> [SOURCE MATERIAL]
※

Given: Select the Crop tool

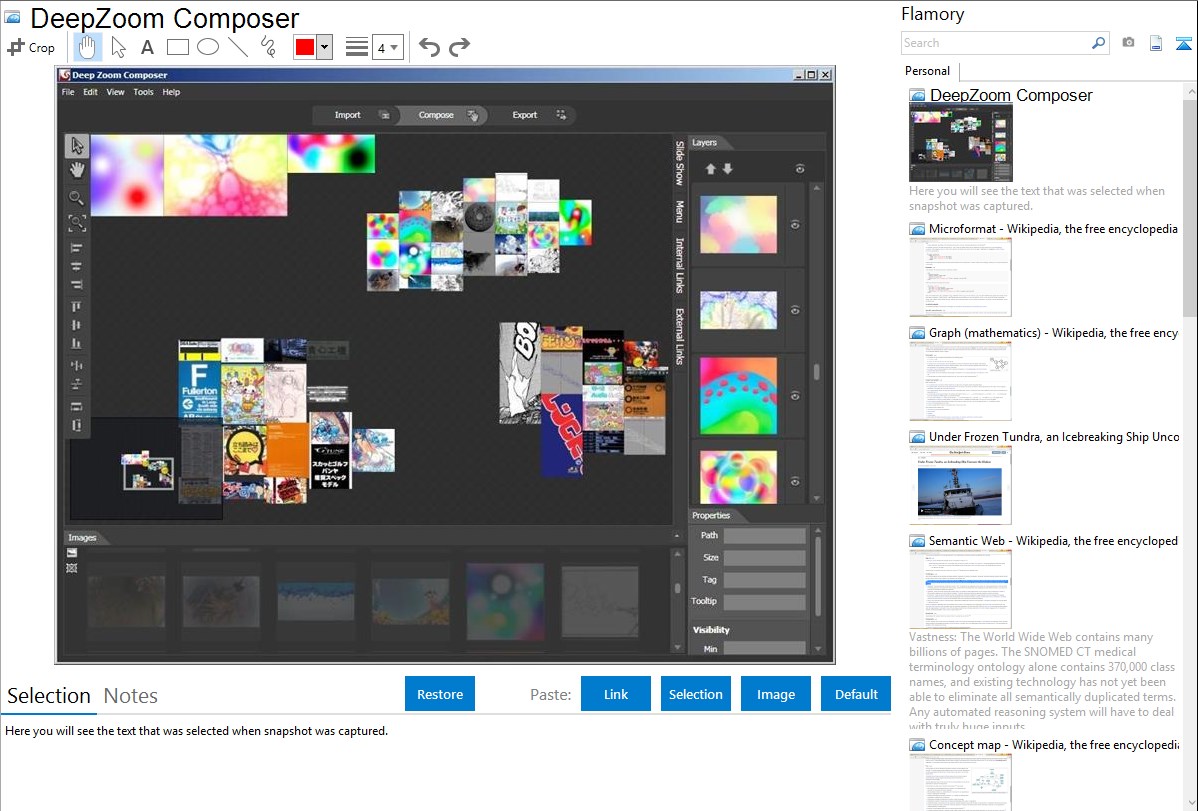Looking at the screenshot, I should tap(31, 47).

※

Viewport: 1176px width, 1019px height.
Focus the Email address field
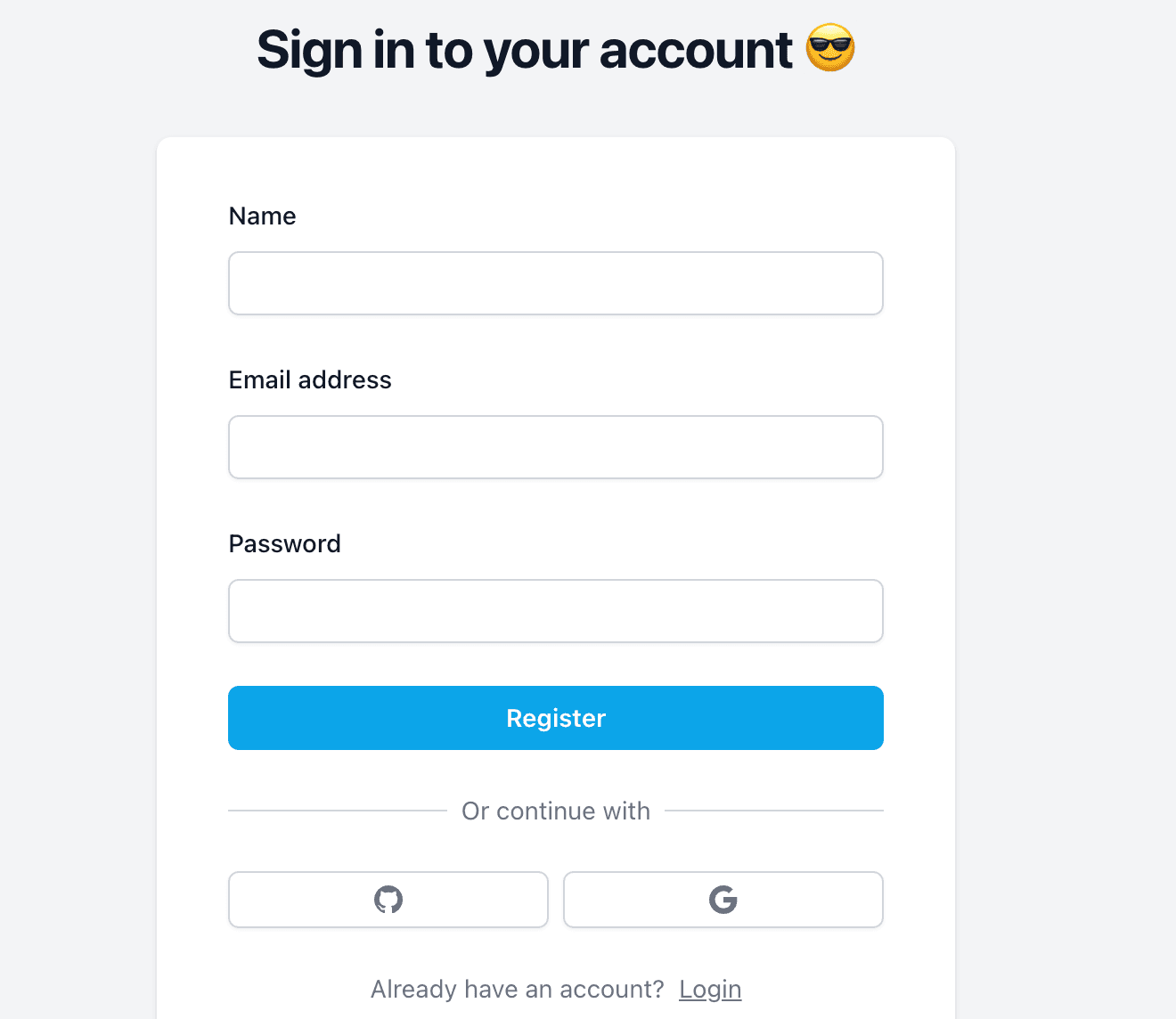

※

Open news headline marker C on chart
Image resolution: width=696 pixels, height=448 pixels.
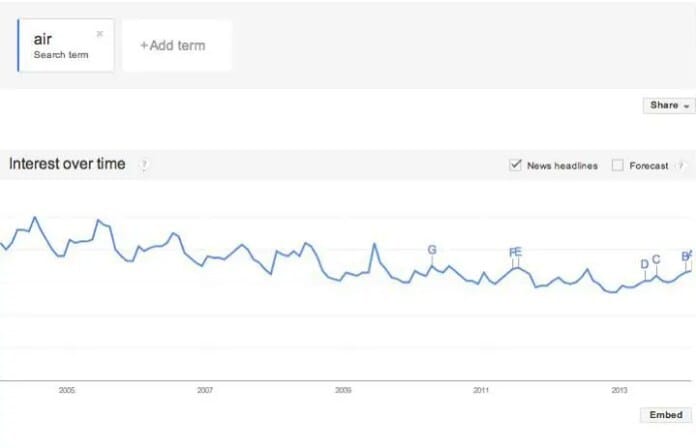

※

Quote the data above from the line containing "Open news headline marker C on chart" to the line containing "Image resolution: width=696", inclusive, and stop.

> [YOUR SOLUTION]
Open news headline marker C on chart
Image resolution: width=696 pixels, height=448 pixels.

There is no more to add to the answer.